About this task
The result should be every line in the data below that carries the string "Given".

Recorded data
================================

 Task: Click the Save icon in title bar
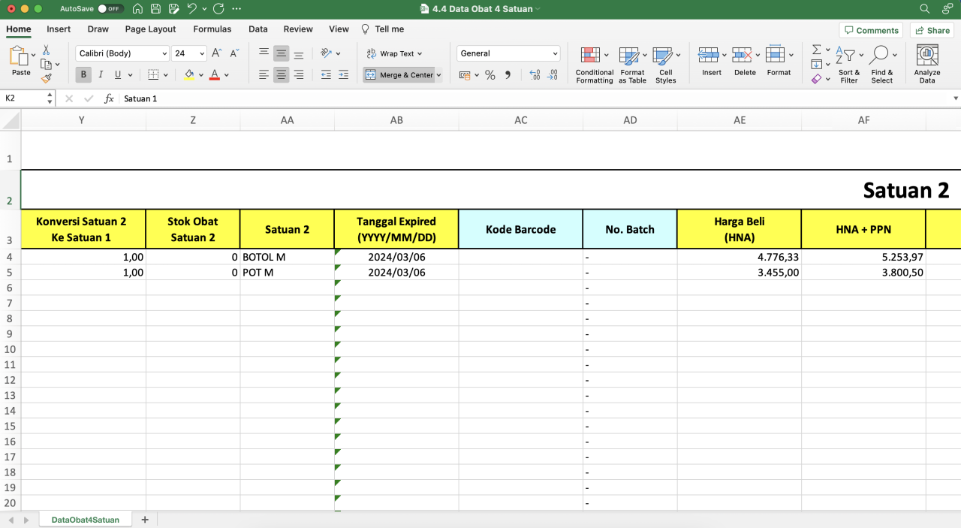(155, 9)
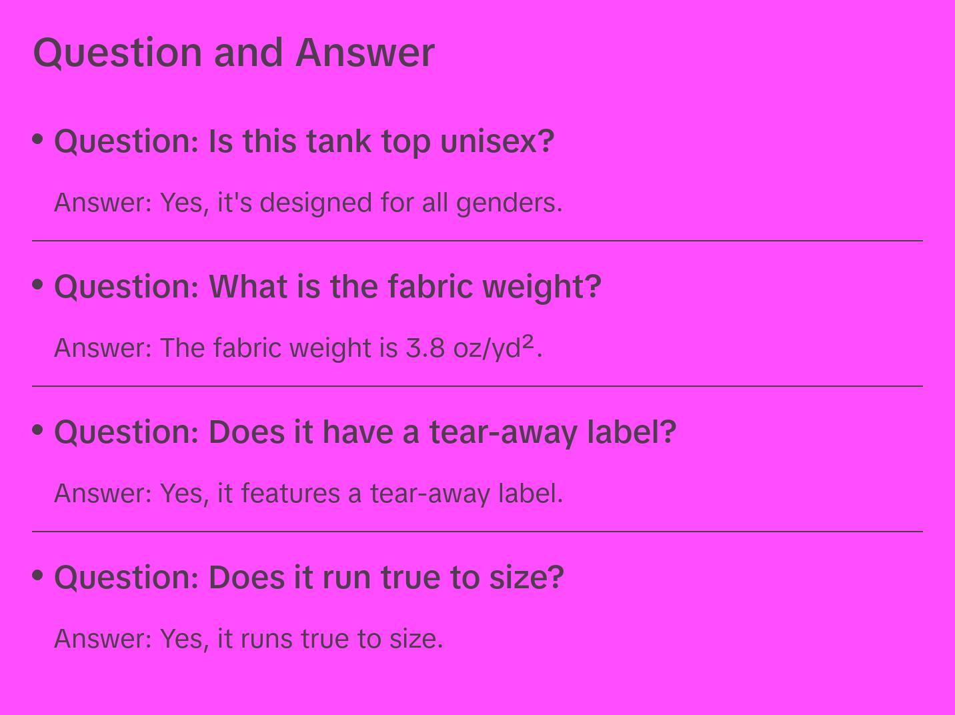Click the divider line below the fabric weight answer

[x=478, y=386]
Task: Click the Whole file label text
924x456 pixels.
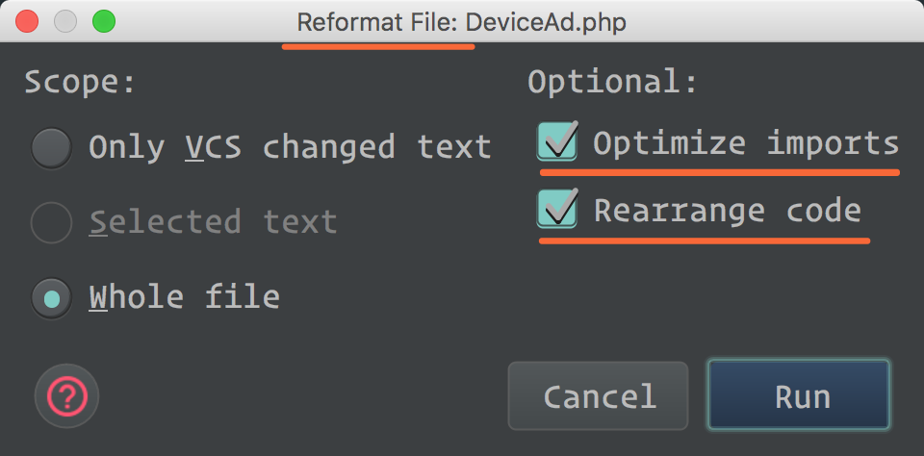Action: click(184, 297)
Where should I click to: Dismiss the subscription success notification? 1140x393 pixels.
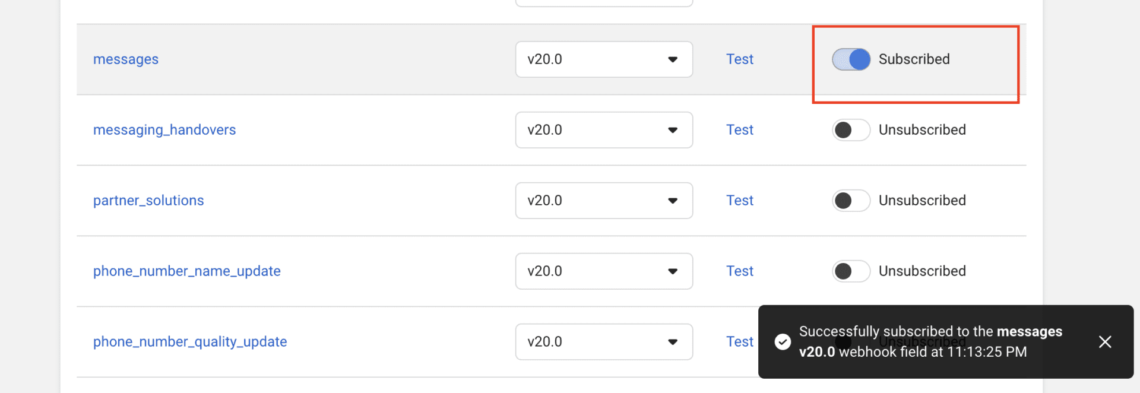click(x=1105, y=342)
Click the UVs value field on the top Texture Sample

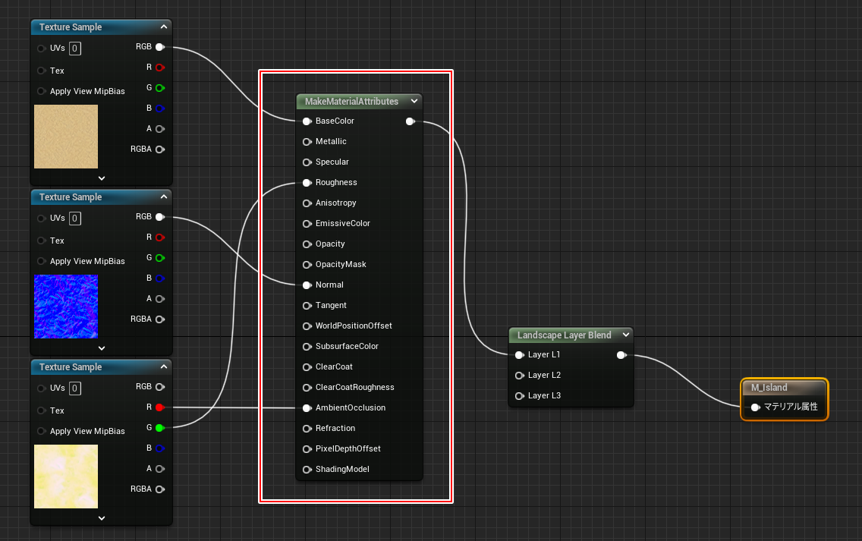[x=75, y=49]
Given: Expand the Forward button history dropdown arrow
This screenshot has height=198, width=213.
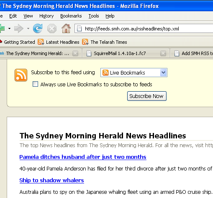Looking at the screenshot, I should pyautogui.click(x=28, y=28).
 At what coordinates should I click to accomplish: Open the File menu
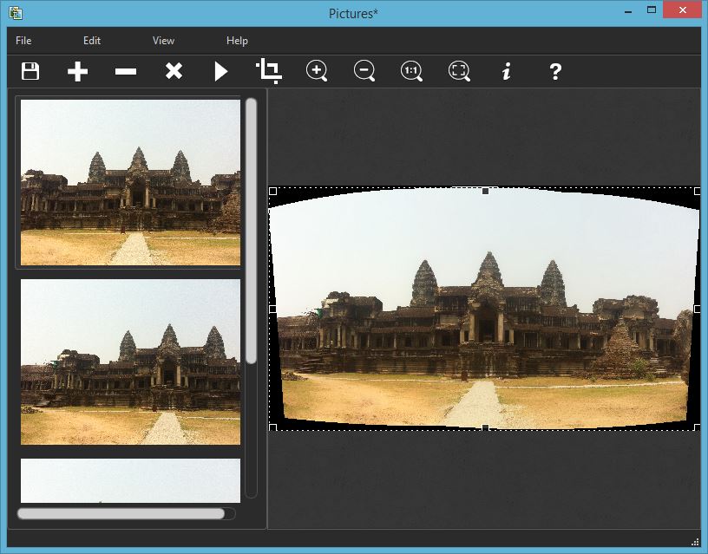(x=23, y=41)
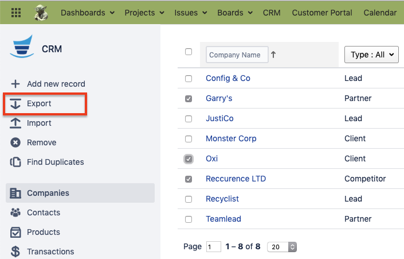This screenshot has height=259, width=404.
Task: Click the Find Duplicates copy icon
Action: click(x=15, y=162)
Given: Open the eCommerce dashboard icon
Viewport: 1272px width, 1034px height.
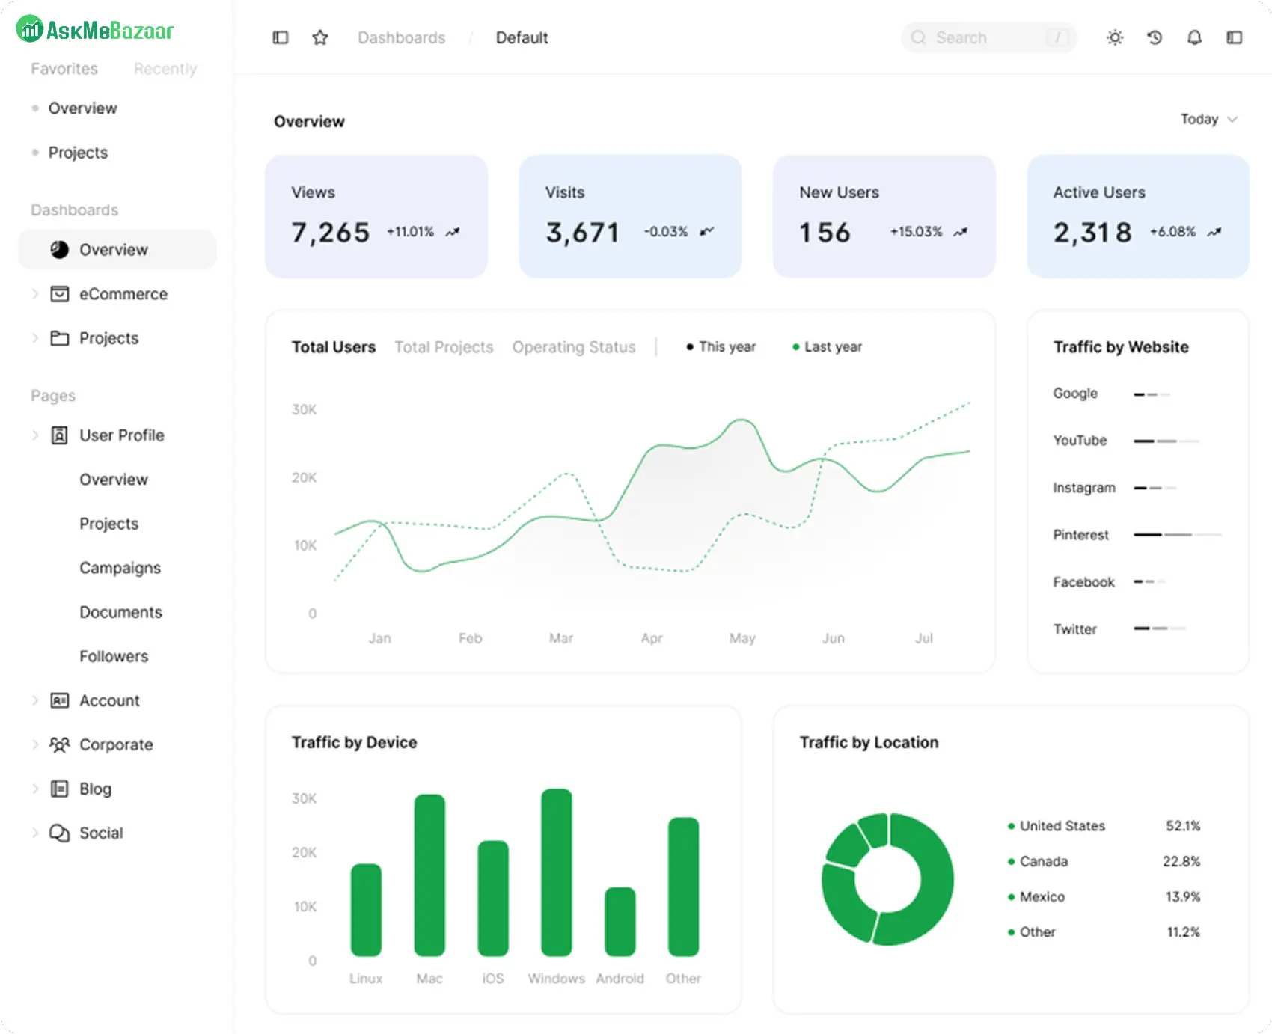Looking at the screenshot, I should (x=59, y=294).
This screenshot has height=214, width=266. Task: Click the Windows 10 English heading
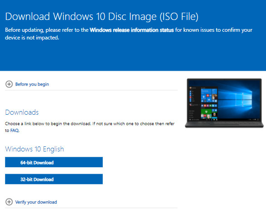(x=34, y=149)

================================

Solution to this problem
Given: Expand the Forward button history dropdown arrow
Given: Open the eCommerce dashboard icon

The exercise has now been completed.